C’est bien, depuis son installation à l’Elysée, un sentiment de « toute-puissance » qui anime le Président. Ayant d’abord vécu sa victoire comme une revanche sur le vieux monde politique, ainsi que sur des médias qui avaient eu le tort de ne pas croire en ses chances de victoire (d’où dans les premiers mois de la présidence une véritable mise en quarantaine des journalistes), M. Macron s’est installé sur le « trône » républicain avec cet esprit de revanche. Croyant ensuite qu’il fallait bousculer tous les protocoles, tous les codes, écarter les vieilles institutions (et d’abord celles de la sécurité), et bien sûr avantager tous ses « fidèles » (car le macronisme est d’abord une foi pour les macronistes), M. Macron a placé autour de lui, à la tête des ministères, dans ses déplacements, tous ceux qui avaient cru en lui (les plus précoces, les fidèles de la première heure, comme M. Collomb, étant les mieux récompensés), tous ceux qui le paraient de toutes les qualités et vertus incarnant le « nouvel homme politique ». Comme Donald Trump aux Etats-Unis – le parallèle est ici saisissant -, Emmanuel Macron se méfie de toutes les institutions et agences d’Etat, et, en premier lieu, des services de sécurité (dont les pouvoirs, il est vrai, à l’image de ceux de la CIA ou du FBI, peuvent être considérables). M. Macron n’a ainsi jamais caché son allergie pour les services de sécurité français, notamment ceux chargés d’assurer sa propre protection à l’Elysée, leur préférant des hommes à son service (« hommes de mains » ?), à l’image de ce M. Bénalla, véritable « barbouze », dont il faut dire à présent quelques mots.
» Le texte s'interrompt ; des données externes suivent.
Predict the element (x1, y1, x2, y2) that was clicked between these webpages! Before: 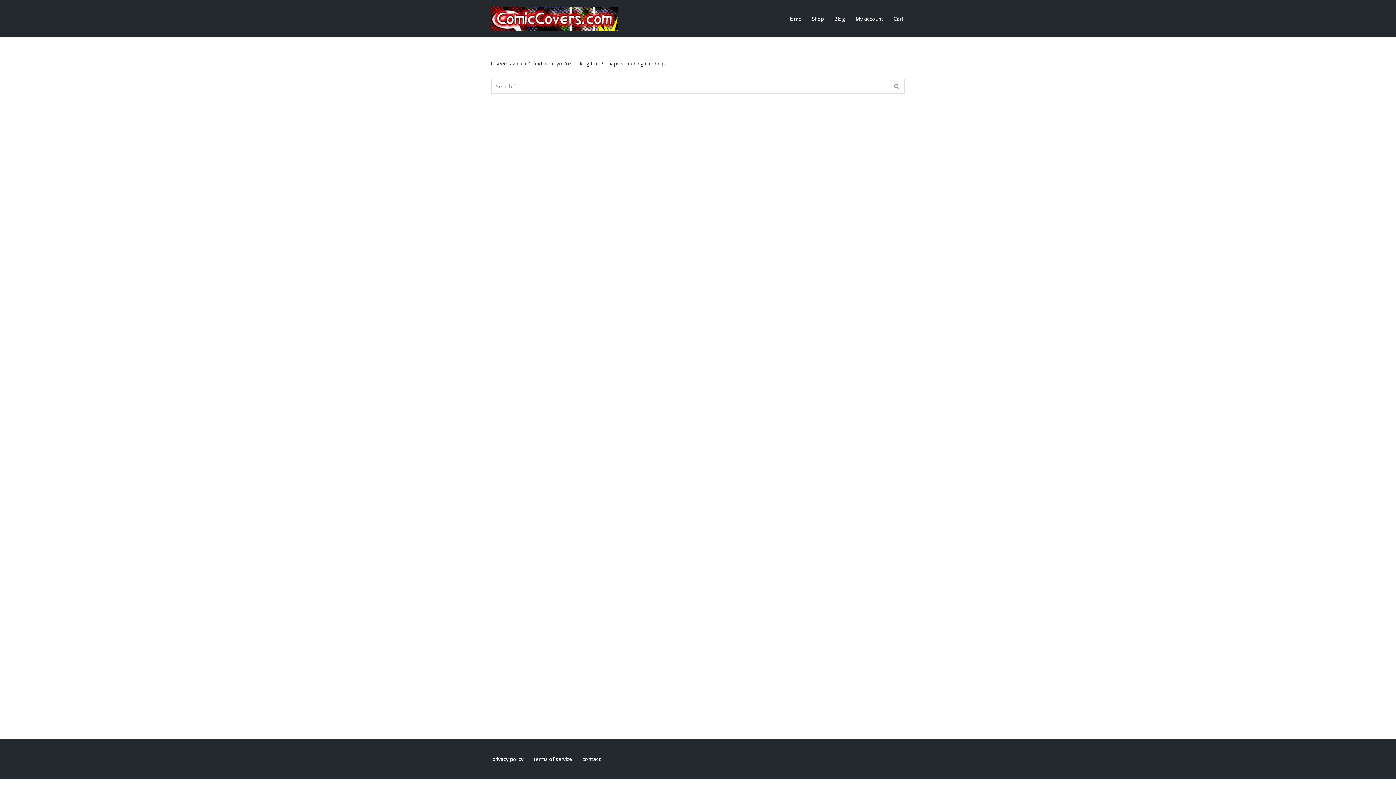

Alexandre Bénalla est un « proche » du Président ; on le voit d’ailleurs partout, en photo, à ses côtés, tant dans les déplacements officiels que dans les voyages privés. Un « proche, oui. Quand un homme tutoie le chef de l’Etat, dispose des clés de sa résidence de vacances, comment appeler une telle personne, sinon un « proche » ? Mais, pas seulement un « proche », un « favori » aussi comme il en existait dans nos anciennes cours royales. Les indices ? Les voici. Un homme grassement payé pour ses services (5 000 ou 10 000 euros, peu importe le chiffre), qui allait occuper prochainement un bel appartement de fonctions de 80 m2, quai Branly, un brigadier réserviste de la gendarmerie, subitement propulsé lieutenant-colonel (du jamais vu en termes de promotion). Un « proche » donc et un « favori ».
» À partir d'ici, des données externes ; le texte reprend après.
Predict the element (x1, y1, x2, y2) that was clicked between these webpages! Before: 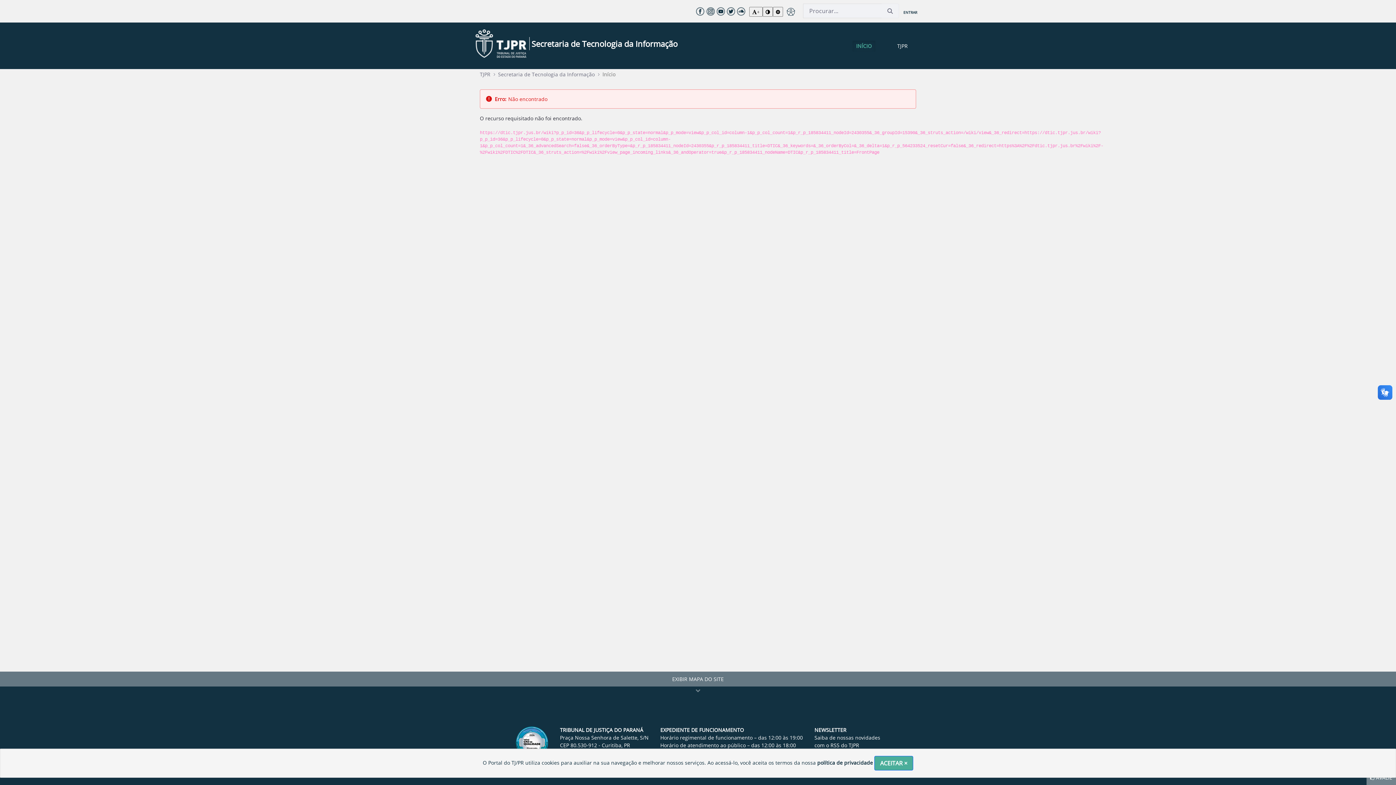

Cette affaire Bénalla-Macron pose la question à la fois de la désignation des collaborateurs de la Présidence, et de la composition des Cabinets en général. C’est actuellement – depuis que la République existe – le libre choix qui prévaut. Ce sont donc d’abord les « copains et les copines » qui sont désignés, et non pas (toujours) des « compétences ». Prenons le cas du Ministre de l’Intérieur. Auditionné hier par la Commission d’enquête de l’Assemblée nationale, M. Collomb s’est présenté sous un jour peu flatteur. A la plupart des questions posées, il répondit invariablement : « Je n’avais pas connaissance » ou « A ma connaissance [très faible donc], je pense que… ». Curieux pour un ministre censé être le personnage le mieux informé de France, non ? Donc, ou M. Collomp est un incompétent (pire un imbécile) ou un fieffé menteur, dont les réponses auraient été en fait soigneusement préparées à l’Elysée. Je pencherai un peu pour l’un et l’autre.
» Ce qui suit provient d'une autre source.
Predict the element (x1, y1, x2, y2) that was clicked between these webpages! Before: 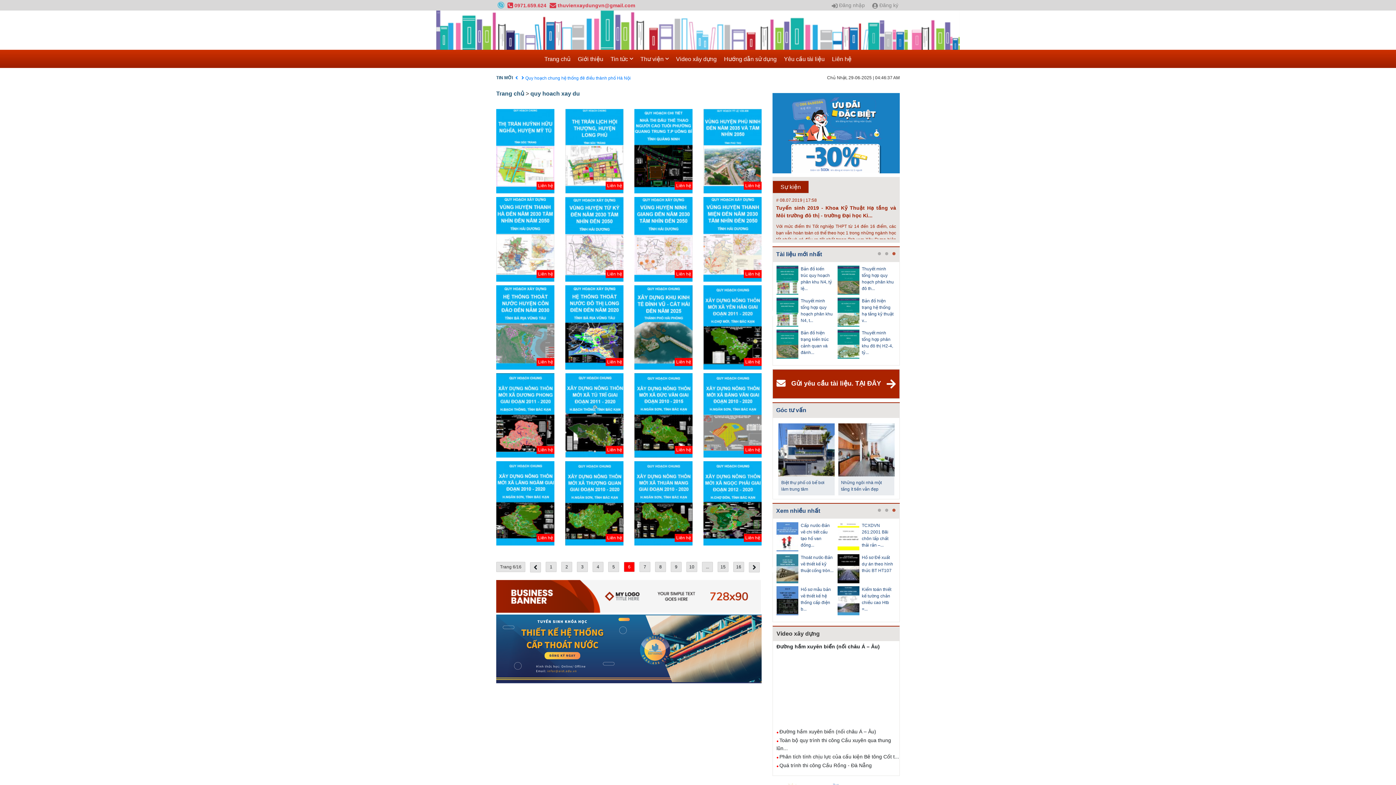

En conclusion, je dirai qu’il faut en finir au plus vite avec la libre désignation par l’Etat des collaborateurs des hommes de pouvoir. Il faut au contraire mettre en concurrence des hommes et des femmes, en procédant à de vrais audits par exemple ; il faut clarifier les statuts (mettre fin aux conseillers officieux, occultes, etc.), clarifier les rémunérations et fixer des grilles claires de sanctions. Il y va de l’honneur de la République.

Michel FIZE, sociologue, ancien conseiller technique au Cabinet de la ministre de la Jeunesse et des Sports (1997-1998)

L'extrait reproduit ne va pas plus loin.